Dataset entries:
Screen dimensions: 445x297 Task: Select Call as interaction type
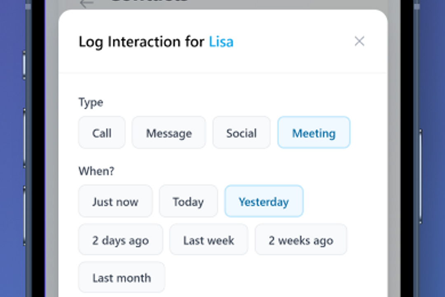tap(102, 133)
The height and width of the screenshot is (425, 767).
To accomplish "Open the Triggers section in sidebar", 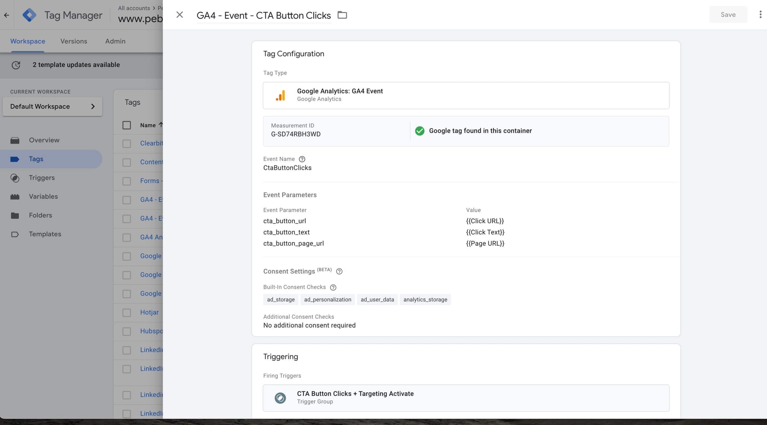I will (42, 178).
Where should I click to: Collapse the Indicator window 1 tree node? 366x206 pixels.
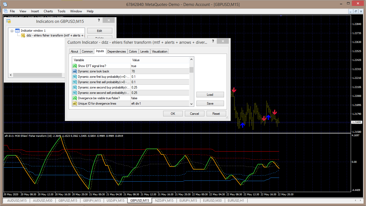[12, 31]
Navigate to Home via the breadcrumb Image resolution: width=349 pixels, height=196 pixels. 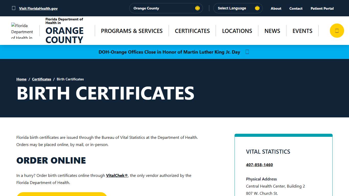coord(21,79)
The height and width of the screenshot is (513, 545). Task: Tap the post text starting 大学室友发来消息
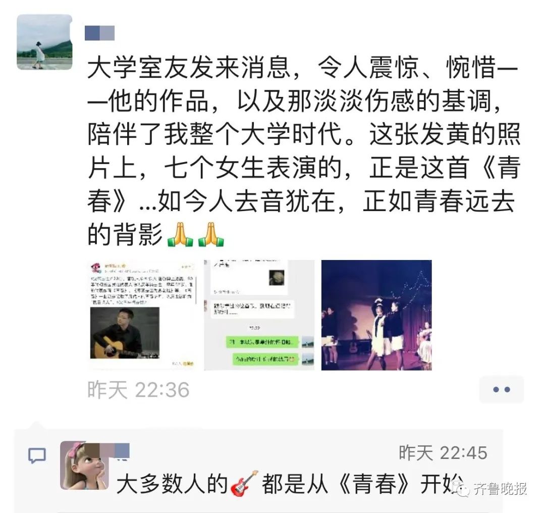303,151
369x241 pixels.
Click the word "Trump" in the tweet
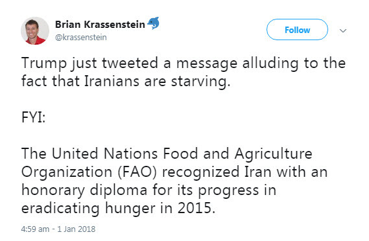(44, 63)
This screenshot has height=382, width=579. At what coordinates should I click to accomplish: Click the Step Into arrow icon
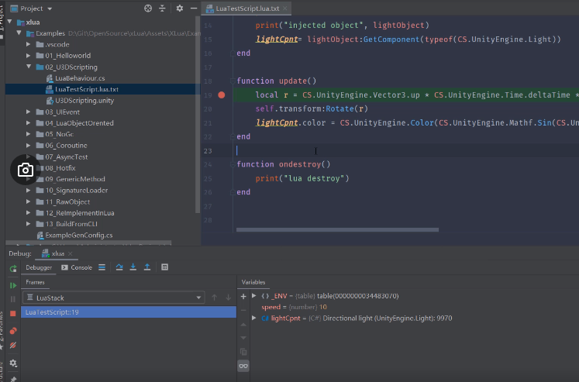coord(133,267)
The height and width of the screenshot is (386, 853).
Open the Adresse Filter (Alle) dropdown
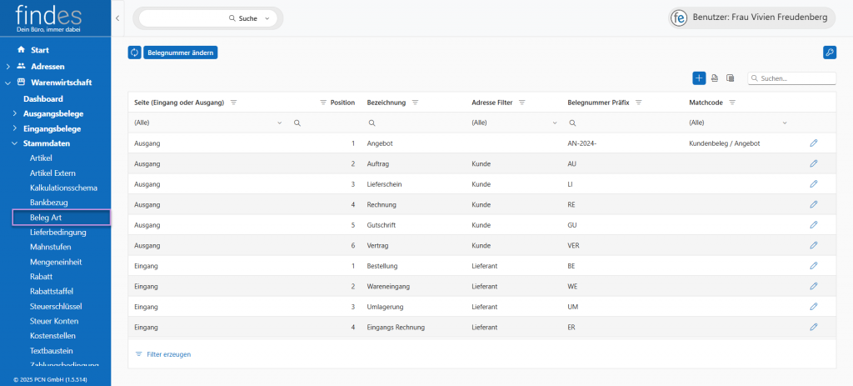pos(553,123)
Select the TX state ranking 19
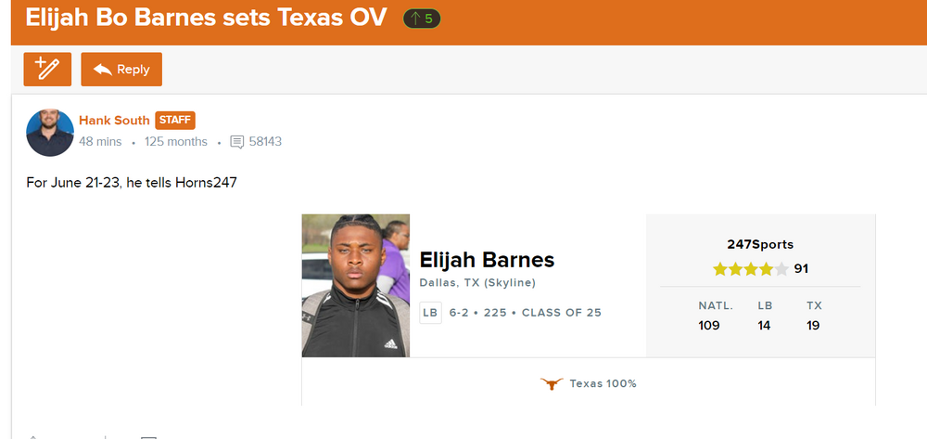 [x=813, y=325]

### [EXERCISE BRIEF]
With the pictures left out, copy exactly the lines from the one containing "The height and width of the screenshot is (386, 853)." through the final line of the records above, both included.

### [RESPONSE AREA]
The height and width of the screenshot is (386, 853).
Open the Adresse Filter (Alle) dropdown
pos(553,123)
Select the TX state ranking 19
 [x=813, y=325]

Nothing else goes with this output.